TASK DETAILS — Work out how many lines in the entries below include the word "computer", and give only that figure.

Saved entries:
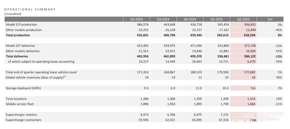Select the Supercharger stations row label
290x129 pixels.
tap(21, 115)
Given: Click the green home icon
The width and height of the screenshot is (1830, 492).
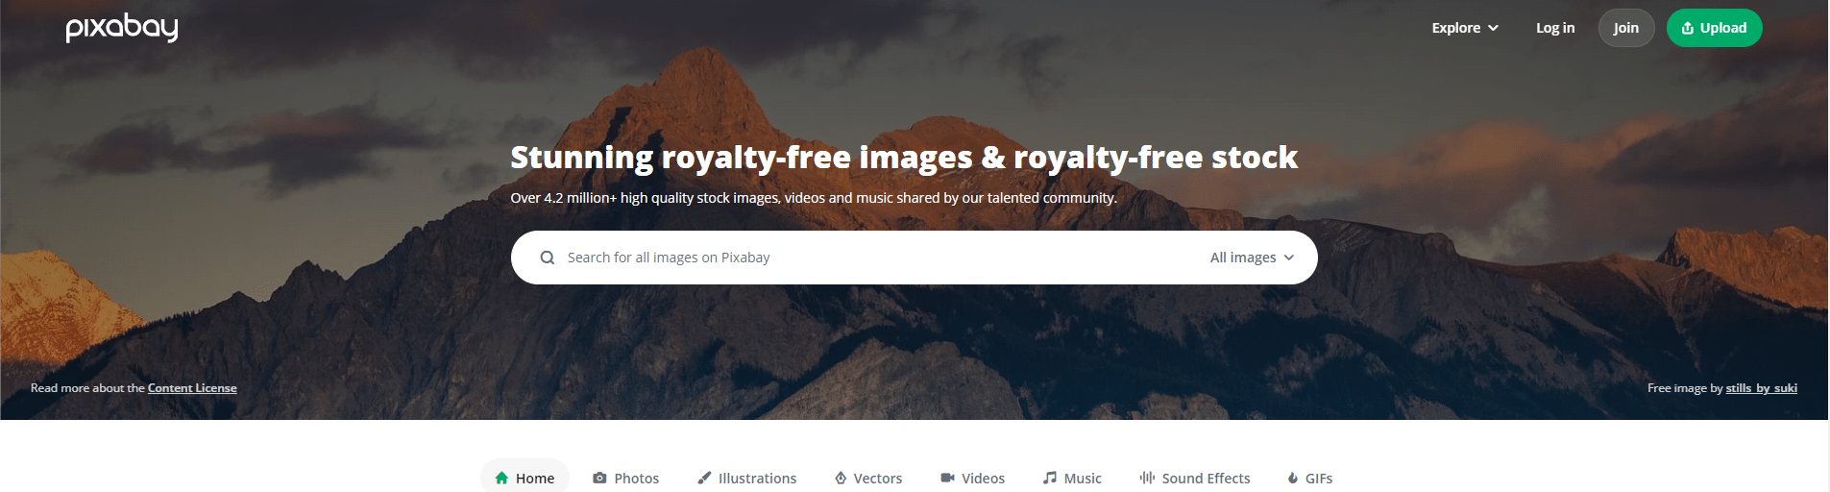Looking at the screenshot, I should coord(501,478).
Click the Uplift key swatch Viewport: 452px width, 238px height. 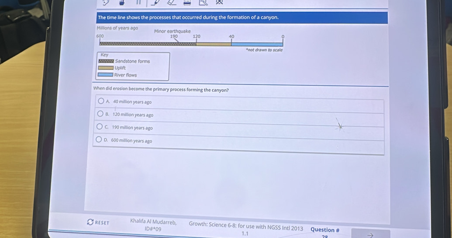[x=106, y=68]
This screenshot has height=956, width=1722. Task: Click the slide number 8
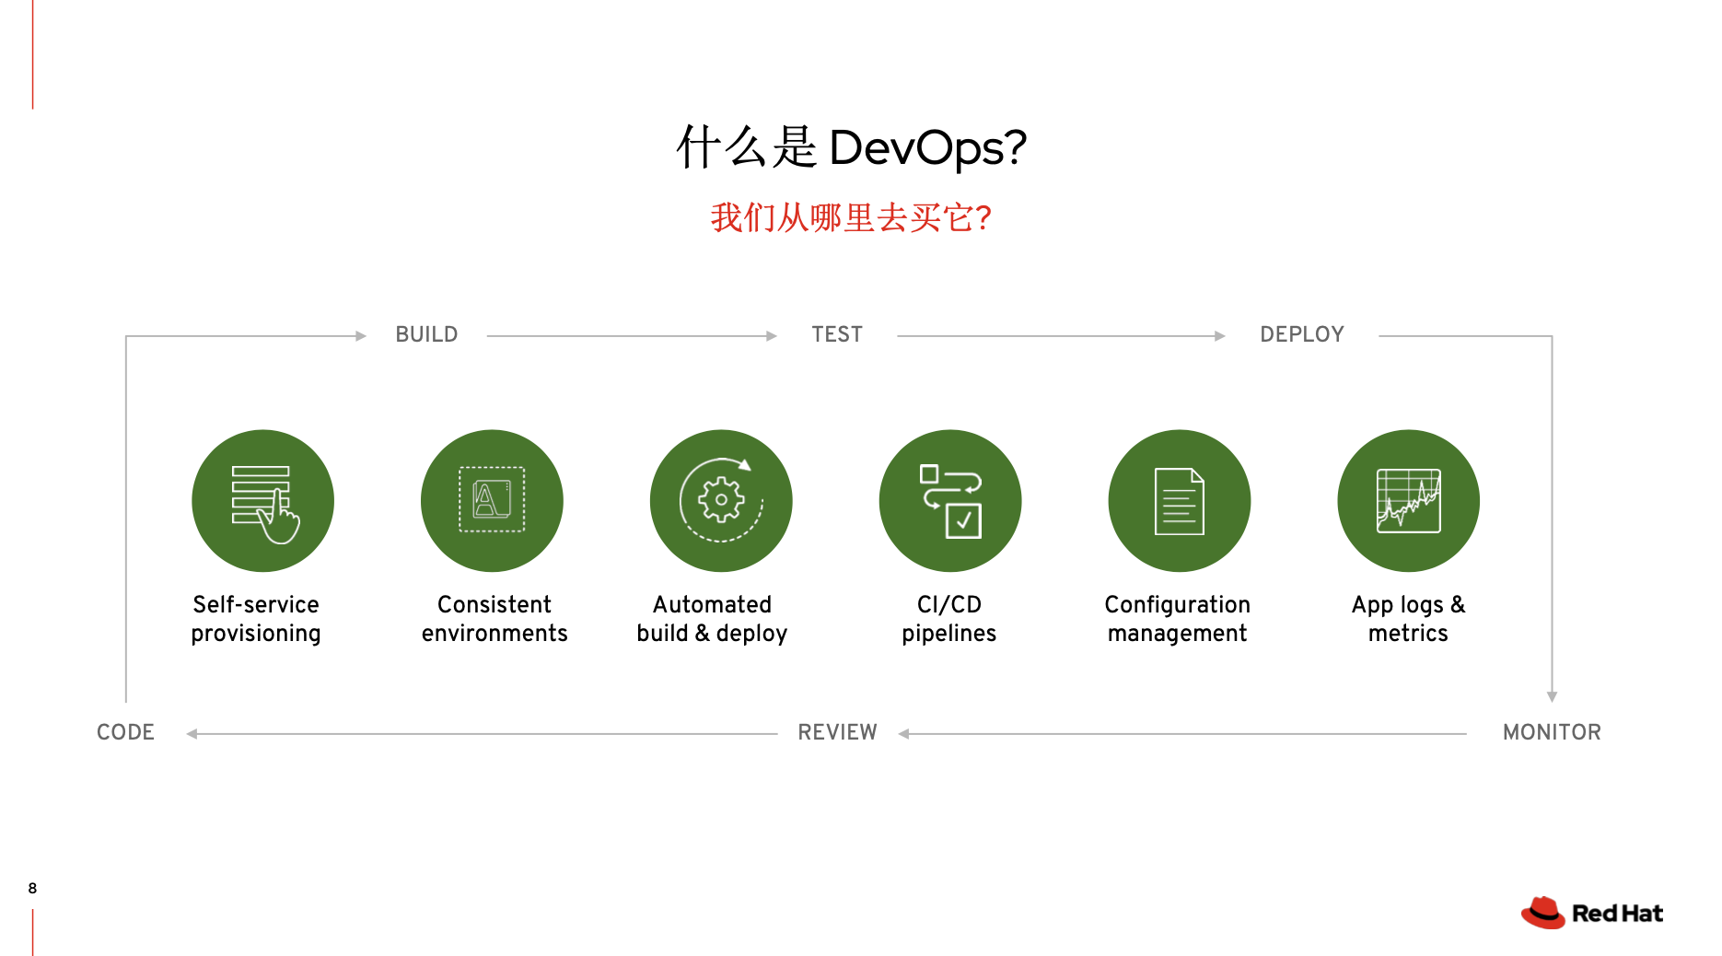click(32, 888)
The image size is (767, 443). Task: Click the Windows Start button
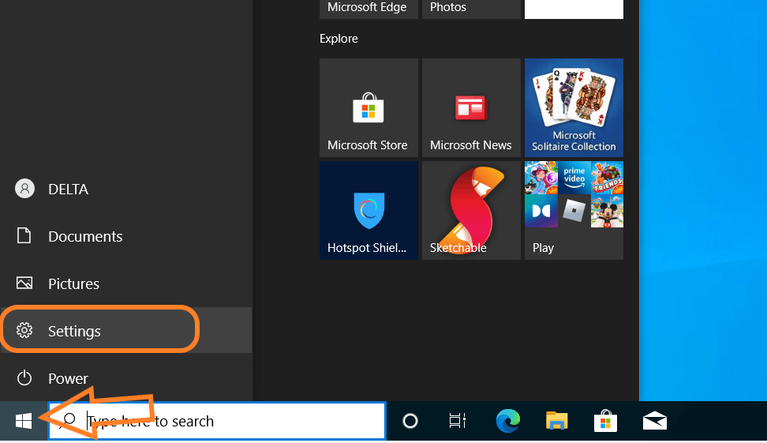(24, 422)
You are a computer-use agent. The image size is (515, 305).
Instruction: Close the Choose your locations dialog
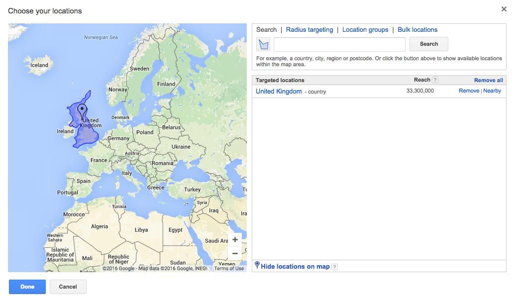(x=504, y=8)
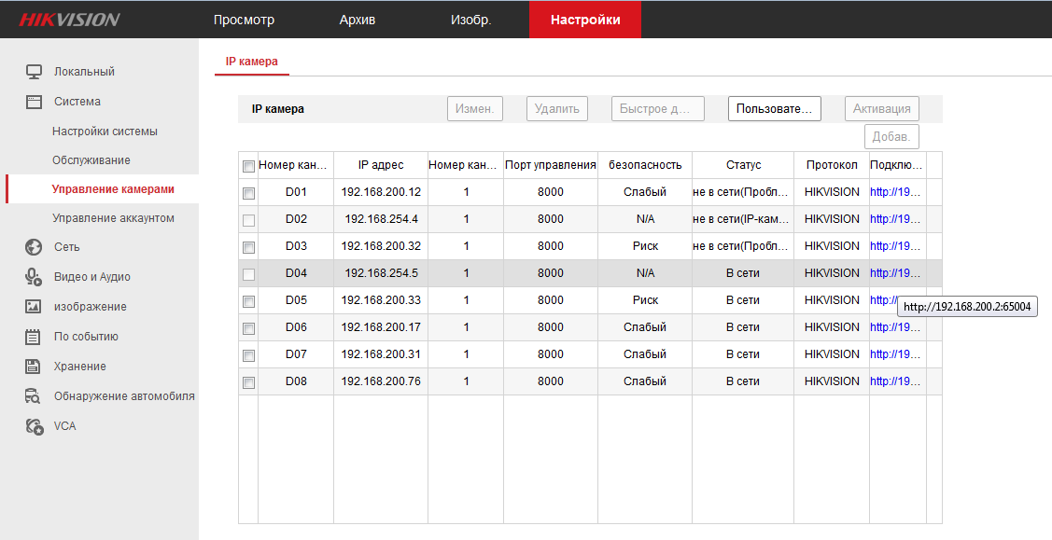Viewport: 1052px width, 540px height.
Task: Click the изображение picture icon
Action: (x=34, y=307)
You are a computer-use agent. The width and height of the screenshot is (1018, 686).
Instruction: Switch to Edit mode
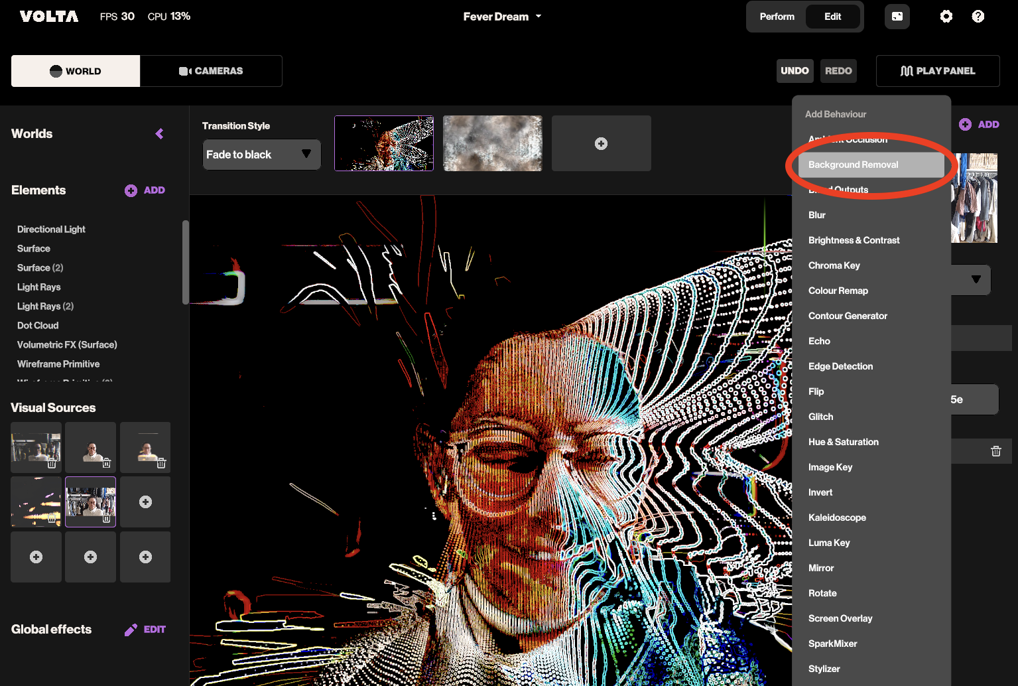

PROBLEM SOLUTION — 2